# New Pup - New Owners



## Peekay (Dec 11, 2017)

Hi guys, 

We got our pup Larsson, 5 days ago, he is 8 weeks old today. He is absolutely amazing! Affectionate when tired, playful and full of energy for half an hour when he's awake then back to sleep again. 

I was just wondering if anyone has any pointers in training him, his name, commands etc.

We're training him with puppy pads at the minute and he has been really good. He has his crate in our bedroom with an area to himself, which contains a puppy pad. He sleeps for a few hours then will wake and relieve himself before going back to sleep. 
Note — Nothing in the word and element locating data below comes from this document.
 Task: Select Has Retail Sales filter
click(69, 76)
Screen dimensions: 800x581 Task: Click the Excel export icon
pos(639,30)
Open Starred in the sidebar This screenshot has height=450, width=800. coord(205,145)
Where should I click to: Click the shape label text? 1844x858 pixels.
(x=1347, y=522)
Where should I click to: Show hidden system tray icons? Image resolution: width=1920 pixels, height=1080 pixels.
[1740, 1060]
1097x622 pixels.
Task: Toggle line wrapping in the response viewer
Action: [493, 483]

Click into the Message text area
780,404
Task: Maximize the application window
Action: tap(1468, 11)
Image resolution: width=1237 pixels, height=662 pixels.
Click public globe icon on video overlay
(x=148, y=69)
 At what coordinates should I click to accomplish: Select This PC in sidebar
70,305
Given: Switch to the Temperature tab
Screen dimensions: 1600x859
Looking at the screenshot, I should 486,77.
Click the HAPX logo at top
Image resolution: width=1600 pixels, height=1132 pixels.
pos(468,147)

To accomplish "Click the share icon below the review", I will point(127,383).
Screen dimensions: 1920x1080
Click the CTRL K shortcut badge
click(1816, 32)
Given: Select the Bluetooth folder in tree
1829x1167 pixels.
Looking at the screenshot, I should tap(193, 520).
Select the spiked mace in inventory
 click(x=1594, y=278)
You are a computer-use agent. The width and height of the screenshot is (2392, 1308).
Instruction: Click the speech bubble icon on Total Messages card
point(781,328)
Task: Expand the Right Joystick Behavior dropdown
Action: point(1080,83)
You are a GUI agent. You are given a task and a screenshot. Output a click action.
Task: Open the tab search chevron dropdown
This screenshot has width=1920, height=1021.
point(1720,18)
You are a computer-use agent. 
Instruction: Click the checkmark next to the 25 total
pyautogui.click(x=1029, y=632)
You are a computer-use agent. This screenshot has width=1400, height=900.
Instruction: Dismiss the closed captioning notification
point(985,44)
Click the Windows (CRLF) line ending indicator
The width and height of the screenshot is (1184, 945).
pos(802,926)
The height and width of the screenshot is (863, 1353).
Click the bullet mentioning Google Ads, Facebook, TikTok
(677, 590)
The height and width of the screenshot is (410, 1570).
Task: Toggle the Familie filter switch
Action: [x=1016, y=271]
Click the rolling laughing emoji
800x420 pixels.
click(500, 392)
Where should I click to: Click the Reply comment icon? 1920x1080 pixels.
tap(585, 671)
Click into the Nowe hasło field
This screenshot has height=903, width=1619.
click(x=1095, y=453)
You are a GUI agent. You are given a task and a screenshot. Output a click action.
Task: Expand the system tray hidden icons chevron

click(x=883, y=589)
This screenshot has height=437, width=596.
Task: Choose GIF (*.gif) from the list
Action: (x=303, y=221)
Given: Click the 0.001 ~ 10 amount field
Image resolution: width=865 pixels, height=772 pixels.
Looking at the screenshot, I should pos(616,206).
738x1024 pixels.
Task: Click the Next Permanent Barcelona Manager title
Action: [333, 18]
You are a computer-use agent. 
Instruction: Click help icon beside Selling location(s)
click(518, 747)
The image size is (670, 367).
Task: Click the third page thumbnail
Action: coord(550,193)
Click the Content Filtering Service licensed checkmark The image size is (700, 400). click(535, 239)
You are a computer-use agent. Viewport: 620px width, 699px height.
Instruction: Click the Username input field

At the moment we're just kind of winging it. So any pointers, articles, youtube videos that helped anyone would be greatly appreciated. 

Thabks


----------



## LuckyCockapoo (May 29, 2017)

What a cutie. 

YouTube videos are the easiest and most accessible. Zak George will pretty much teach you all you need to know - with a fair few adverts mixed in! Kikopup is often longer, may be more advanced. Literally those two will get you to not needing anything else. And then practice. 

A great bonding exercise I did was hand touches. Hold you hand flat out (vertically), when the pup touches it with their nose - “yes!” and give them a treat. They’ll get it in no time. Switch hands, hold higher, lower, etc. Creates a very simple bonding exercise that helps teach them to learn.


----------